INSTRUCTIONS TO FOLLOW
In the entries below, find the line with "Open the Mein Konto user icon" and the line with "Task: Select the chart title about Jazz discs". Reproduce those two lines and every line between them exactly, and nothing more.

BEGIN SUPPLIED RECORDS

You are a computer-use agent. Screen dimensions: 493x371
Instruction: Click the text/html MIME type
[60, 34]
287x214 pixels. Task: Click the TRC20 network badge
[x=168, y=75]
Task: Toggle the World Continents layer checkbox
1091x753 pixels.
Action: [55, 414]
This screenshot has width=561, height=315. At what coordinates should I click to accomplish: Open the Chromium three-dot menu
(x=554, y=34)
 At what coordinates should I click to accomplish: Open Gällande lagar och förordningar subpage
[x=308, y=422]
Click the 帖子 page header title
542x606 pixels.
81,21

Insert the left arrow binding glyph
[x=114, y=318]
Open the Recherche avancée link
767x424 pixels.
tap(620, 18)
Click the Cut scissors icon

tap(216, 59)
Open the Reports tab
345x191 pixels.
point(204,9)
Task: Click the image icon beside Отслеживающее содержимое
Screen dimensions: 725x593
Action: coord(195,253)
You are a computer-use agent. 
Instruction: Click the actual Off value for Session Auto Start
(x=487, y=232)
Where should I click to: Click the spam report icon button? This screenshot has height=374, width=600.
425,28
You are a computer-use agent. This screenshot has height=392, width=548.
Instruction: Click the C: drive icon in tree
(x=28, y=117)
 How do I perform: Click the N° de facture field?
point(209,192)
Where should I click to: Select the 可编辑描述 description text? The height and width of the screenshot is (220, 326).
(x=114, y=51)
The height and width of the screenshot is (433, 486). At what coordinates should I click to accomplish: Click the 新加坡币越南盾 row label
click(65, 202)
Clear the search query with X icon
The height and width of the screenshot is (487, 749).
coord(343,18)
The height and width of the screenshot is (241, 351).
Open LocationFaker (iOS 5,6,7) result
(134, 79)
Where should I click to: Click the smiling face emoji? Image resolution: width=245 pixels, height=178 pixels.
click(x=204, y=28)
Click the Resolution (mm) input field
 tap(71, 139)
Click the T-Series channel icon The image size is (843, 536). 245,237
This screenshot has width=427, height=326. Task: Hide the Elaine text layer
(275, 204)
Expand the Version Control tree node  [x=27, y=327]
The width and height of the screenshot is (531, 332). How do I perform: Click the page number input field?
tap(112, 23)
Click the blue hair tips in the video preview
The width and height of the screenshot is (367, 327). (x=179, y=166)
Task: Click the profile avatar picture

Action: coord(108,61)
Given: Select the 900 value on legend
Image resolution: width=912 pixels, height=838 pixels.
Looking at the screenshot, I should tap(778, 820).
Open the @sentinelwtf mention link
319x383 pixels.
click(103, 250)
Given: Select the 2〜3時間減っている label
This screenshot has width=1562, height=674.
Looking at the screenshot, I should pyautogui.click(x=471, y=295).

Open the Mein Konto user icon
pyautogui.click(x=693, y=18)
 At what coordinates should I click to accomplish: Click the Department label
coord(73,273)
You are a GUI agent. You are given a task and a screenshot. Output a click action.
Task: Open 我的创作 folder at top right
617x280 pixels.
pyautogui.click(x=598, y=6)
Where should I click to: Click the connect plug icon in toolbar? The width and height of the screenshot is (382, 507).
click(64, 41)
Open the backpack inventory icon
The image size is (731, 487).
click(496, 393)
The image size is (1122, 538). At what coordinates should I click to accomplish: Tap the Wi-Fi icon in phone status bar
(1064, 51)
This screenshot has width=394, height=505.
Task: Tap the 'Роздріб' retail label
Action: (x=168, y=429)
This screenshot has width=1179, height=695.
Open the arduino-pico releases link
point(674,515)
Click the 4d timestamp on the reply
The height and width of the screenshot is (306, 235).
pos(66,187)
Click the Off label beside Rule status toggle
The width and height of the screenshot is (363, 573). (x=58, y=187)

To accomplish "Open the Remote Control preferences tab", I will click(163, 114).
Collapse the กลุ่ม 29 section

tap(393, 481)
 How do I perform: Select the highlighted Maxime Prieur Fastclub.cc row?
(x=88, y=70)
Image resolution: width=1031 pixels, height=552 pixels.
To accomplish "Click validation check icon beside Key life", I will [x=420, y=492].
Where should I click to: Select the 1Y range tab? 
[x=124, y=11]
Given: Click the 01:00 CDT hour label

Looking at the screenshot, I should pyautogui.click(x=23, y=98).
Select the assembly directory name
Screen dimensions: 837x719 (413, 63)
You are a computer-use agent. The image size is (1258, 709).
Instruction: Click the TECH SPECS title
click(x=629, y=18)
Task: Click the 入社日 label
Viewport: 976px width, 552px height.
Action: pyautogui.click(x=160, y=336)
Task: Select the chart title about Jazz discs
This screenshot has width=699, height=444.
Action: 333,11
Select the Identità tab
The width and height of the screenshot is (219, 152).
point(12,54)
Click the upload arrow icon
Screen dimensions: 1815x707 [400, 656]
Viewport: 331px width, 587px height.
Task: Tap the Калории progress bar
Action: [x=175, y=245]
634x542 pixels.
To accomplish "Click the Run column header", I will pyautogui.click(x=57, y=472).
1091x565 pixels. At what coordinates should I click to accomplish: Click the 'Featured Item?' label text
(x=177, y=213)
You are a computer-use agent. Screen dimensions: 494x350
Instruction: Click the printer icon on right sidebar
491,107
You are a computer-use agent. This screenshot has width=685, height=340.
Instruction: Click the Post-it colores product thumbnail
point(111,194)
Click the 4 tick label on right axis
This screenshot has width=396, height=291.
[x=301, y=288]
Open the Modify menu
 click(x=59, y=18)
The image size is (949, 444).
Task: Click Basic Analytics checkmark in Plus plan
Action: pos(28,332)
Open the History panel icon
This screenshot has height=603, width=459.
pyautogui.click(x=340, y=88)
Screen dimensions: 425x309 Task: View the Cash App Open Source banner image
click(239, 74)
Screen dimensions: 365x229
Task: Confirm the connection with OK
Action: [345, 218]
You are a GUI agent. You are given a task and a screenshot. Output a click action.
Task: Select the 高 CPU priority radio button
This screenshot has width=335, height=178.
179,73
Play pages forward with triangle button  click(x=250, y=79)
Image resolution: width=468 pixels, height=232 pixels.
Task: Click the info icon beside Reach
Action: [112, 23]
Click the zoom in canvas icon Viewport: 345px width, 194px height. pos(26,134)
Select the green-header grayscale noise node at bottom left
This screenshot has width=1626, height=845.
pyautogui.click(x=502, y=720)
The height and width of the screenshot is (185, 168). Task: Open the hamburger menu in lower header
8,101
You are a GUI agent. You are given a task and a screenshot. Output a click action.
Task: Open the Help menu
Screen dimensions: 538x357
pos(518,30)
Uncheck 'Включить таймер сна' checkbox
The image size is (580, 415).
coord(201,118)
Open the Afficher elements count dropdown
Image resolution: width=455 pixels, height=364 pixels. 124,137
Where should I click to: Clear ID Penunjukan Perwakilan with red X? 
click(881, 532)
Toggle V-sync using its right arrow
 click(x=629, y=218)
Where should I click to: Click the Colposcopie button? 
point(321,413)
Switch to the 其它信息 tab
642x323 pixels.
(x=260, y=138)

END SUPPLIED RECORDS

REPLY
Open the Mein Konto user icon
pyautogui.click(x=693, y=18)
 At what coordinates should I click to accomplish: Click the Department label
coord(73,273)
You are a GUI agent. You are given a task and a screenshot. Output a click action.
Task: Open 我的创作 folder at top right
617x280 pixels.
pyautogui.click(x=598, y=6)
Where should I click to: Click the connect plug icon in toolbar? The width and height of the screenshot is (382, 507).
click(64, 41)
Open the backpack inventory icon
The image size is (731, 487).
click(496, 393)
The image size is (1122, 538). At what coordinates should I click to accomplish: Tap the Wi-Fi icon in phone status bar
(1064, 51)
This screenshot has width=394, height=505.
Task: Tap the 'Роздріб' retail label
Action: (x=168, y=429)
This screenshot has width=1179, height=695.
Open the arduino-pico releases link
point(674,515)
Click the 4d timestamp on the reply
The height and width of the screenshot is (306, 235).
pos(66,187)
Click the Off label beside Rule status toggle
The width and height of the screenshot is (363, 573). (x=58, y=187)

To accomplish "Open the Remote Control preferences tab", I will click(163, 114).
Collapse the กลุ่ม 29 section

tap(393, 481)
 How do I perform: Select the highlighted Maxime Prieur Fastclub.cc row?
(x=88, y=70)
Image resolution: width=1031 pixels, height=552 pixels.
To accomplish "Click validation check icon beside Key life", I will [x=420, y=492].
Where should I click to: Select the 1Y range tab? 
[x=124, y=11]
Given: Click the 01:00 CDT hour label

Looking at the screenshot, I should pyautogui.click(x=23, y=98).
Select the assembly directory name
Screen dimensions: 837x719 (413, 63)
You are a computer-use agent. The image size is (1258, 709).
Instruction: Click the TECH SPECS title
click(x=629, y=18)
Task: Click the 入社日 label
Viewport: 976px width, 552px height.
Action: pyautogui.click(x=160, y=336)
Task: Select the chart title about Jazz discs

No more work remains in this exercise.